For Sikora, the course’s appeal to business students is clear.

“All types of students are drawn to experiential project-based learning and the opportunity to solve real-world problems,” he says. “The class is especially attractive to students eyeing careers working directly for the U.S. government and/or companies in the defense security sector, as well as military veterans enrolled at Daniels who want to broaden their future options.” Because the same Lean LaunchPad concepts apply in startups and large corporations, students also gain skills they can carry into private-sector roles.

That combination of government exposure and entrepreneurship was a major draw for Daniels School student Nathaniel Hiatt (BAIM ’26). “This class was the perfect mix of both, offering hands-on experience with government projects in an entrepreneurial setting,” he says. Hiatt, who had not previously considered entrepreneurship, says the course changed his perspective on business education. “Being a business student brings perspective to a group,” he says. “You have less bias toward a specific field and can better look at all possible approaches while working on how to come up with a solution.”

The class design reflects that real-world focus and intensity. Weekly team presentations, blog-style fieldwork reports and a final public presentation account for the vast majority of the grade, and teams are expected to complete at least 10 stakeholder interviews each week while continuously updating their Mission Model Canvas.

In the classroom, a flipped format reserves time for feedback, short lectures and direct coaching, while structured content is delivered online.

“Unlike many entrepreneurship courses, Hacking for Defense does not rely on static case studies,” Sikora says, instead asking students to “learn from encountering chaos and uncertainty” as they engage directly with beneficiaries and partners.

That cross-disciplinary, high-pressure environment is particularly valuable when engineers and scientists team up with business majors. H4D “enables students across academic disciplines to work together on project teams,” Sikora says, and those teams “benefit from the diversity of perspective and solid business acumen our business school students bring to the table.”

For Tomas Ho (BSM ’27, BA Political Science ’27), working across disciplines has made the experience feel closer to a professional consulting environment. “This course is beneficial for business students to gain real-world experience in consulting projects that fulfill a greater objective,” he says. “The defense industry, much less working with the government itself, is far more unique and offers a different skill set. It’s also a class that really allows the navigation of ambiguity and independence.”

Students say the emphasis on interviews and real stakeholder engagement has been one of the most valuable aspects of the course. Hiatt describes the process as “learning how to rapidly learn something new,” noting that students often begin with little technical expertise in their assigned problem. “A large part of the class consists of conducting interviews with the goal of eventually becoming one of the world’s experts in the specific problem assigned,” he says.

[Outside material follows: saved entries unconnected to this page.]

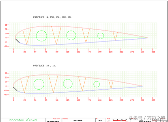The image size is (168, 122).
Task: Select the 30 label on upper vertical axis
Action: pos(6,25)
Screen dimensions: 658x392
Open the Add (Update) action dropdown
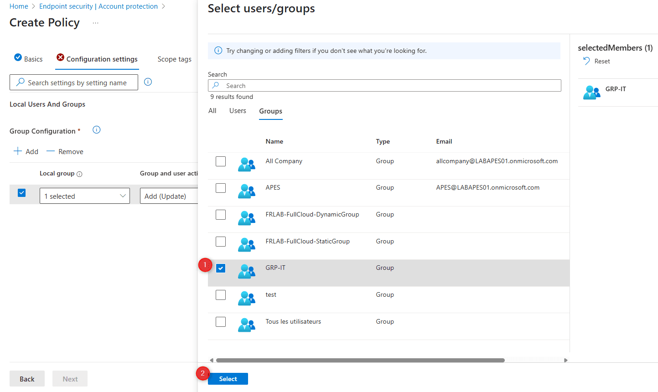pyautogui.click(x=169, y=196)
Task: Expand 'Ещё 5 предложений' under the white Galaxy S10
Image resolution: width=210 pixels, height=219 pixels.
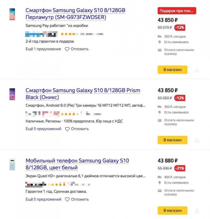Action: pos(43,199)
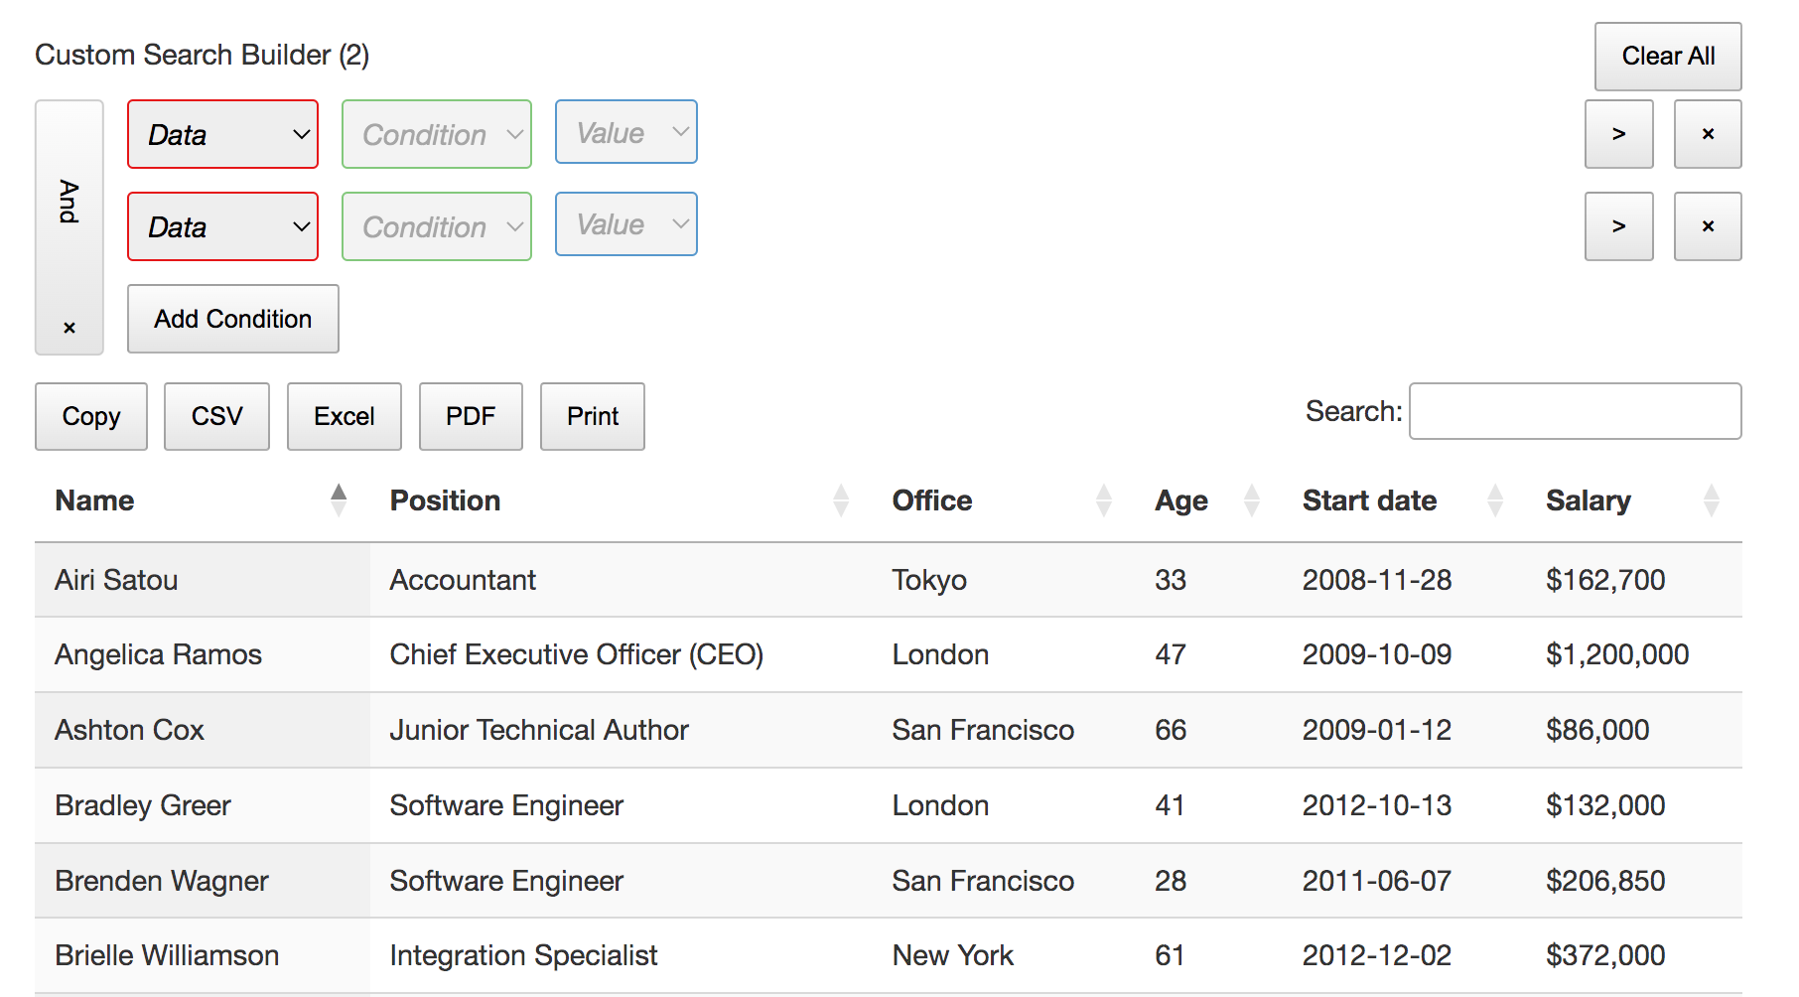Indent the first condition with right arrow
This screenshot has width=1799, height=997.
coord(1618,134)
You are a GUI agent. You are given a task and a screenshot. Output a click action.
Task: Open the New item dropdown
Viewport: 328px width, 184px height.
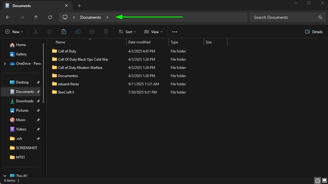click(x=14, y=32)
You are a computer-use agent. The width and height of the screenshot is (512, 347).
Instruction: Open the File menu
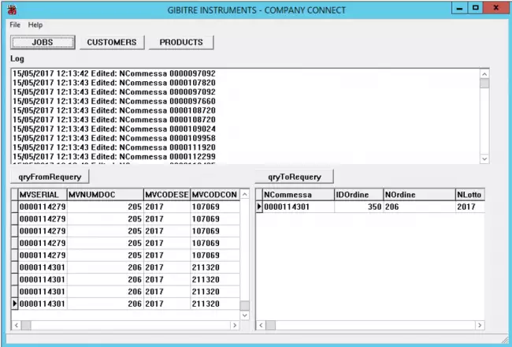coord(15,25)
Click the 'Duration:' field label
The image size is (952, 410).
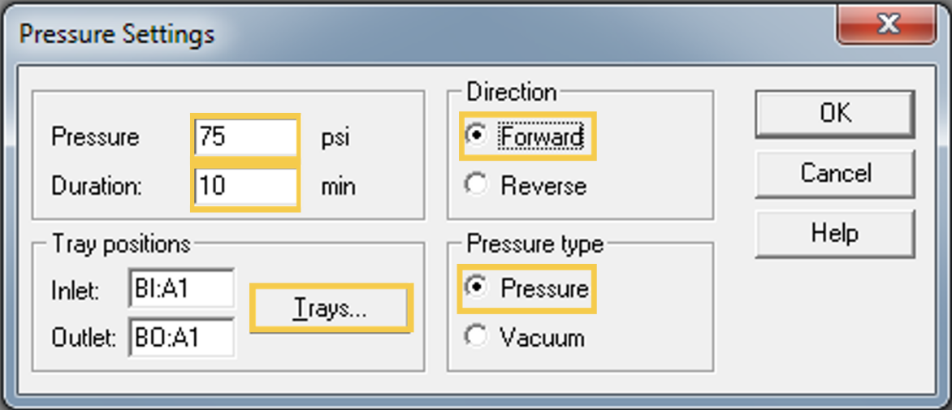[97, 186]
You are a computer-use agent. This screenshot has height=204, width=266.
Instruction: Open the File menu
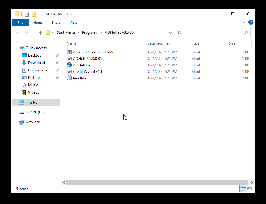(20, 23)
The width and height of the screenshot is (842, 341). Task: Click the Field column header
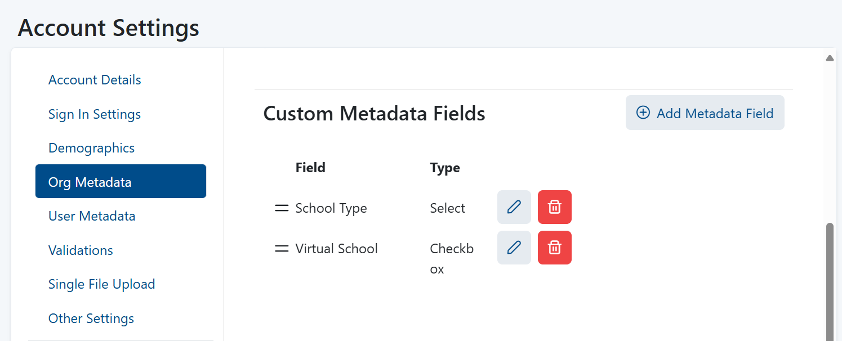pyautogui.click(x=310, y=167)
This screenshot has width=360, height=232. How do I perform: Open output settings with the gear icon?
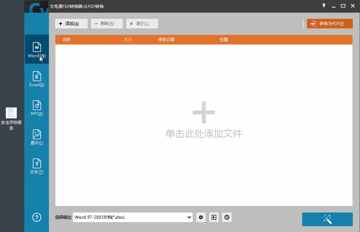(201, 217)
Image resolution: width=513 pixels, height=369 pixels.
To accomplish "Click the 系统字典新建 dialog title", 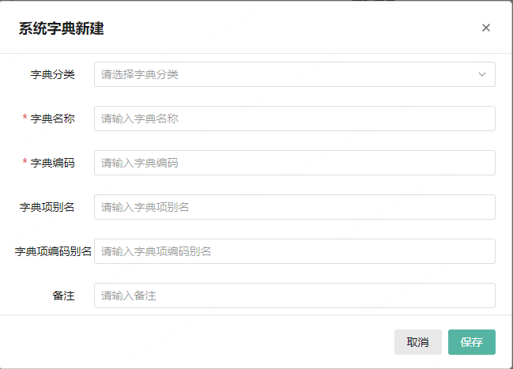I will (62, 29).
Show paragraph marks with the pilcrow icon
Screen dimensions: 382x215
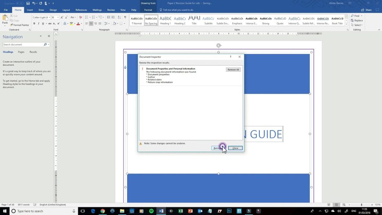[x=125, y=17]
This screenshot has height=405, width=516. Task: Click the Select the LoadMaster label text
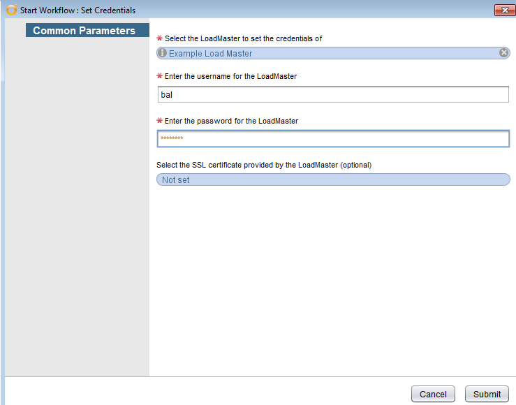click(243, 38)
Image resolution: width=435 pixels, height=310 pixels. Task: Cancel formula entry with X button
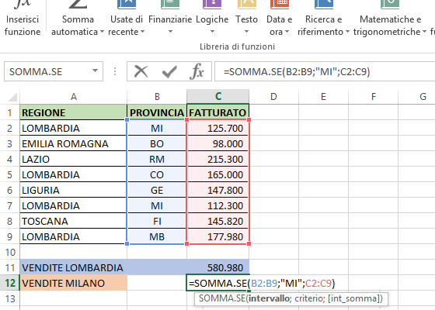coord(141,71)
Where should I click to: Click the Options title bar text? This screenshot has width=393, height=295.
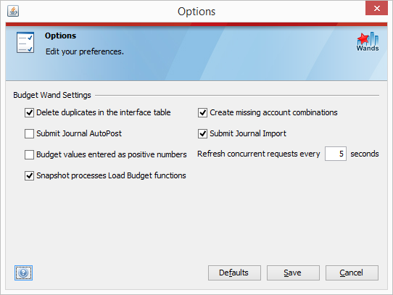197,12
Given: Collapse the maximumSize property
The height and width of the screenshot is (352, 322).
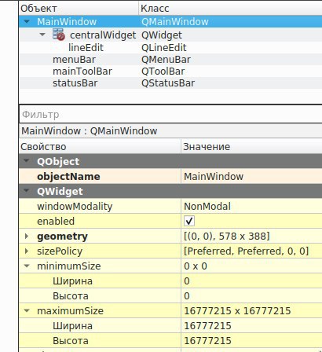Looking at the screenshot, I should tap(27, 310).
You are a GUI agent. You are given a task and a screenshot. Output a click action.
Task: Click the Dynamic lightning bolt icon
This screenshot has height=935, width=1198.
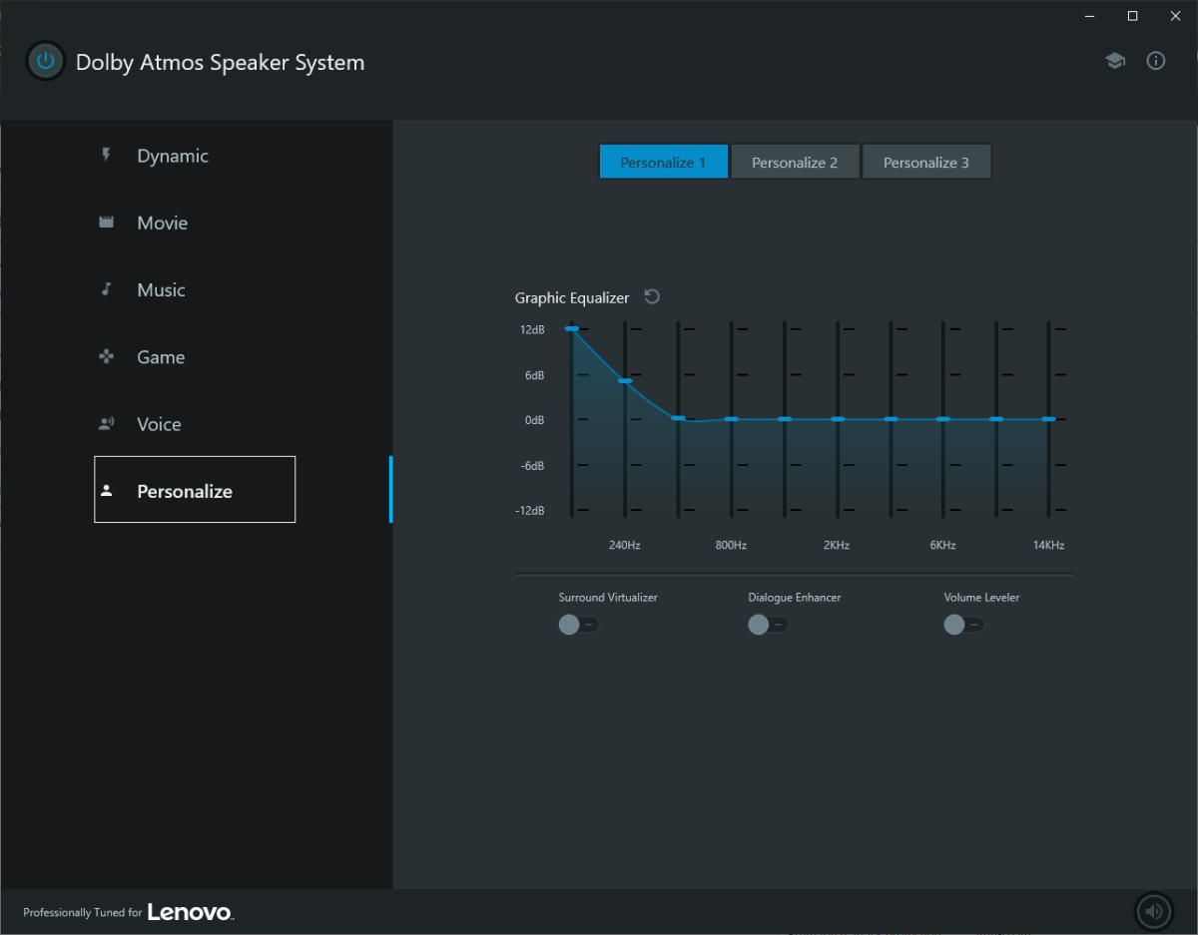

Sapp echoes that sentiment, noting that repeated interviews often reshape the original problem. “We have found that while the sponsor’s headline problem is real, the workflow truth is only now beginning to emerge after many stakeholder interviews,” he says. “Adoption far outweighs novelty. The best solution might not be the most advanced technology, but the technology that’s easiest to get in the problem owners’ hands.”

To broaden its impact, Sikora has also asked that H4D count toward Purdue’s Certificate of Entrepreneurship, which is open to students across campus. As the pilot progresses, Purdue and Daniels School leaders hope the course will become a proving ground where students learn to serve both national security and innovation-driven careers.

For Sapp, it represents more than a single course. “I truly believe that Purdue is uniquely positioned to build a pipeline of impact from student teams to the Department of War and other stakeholders,” he says. “H4D is the blueprint.”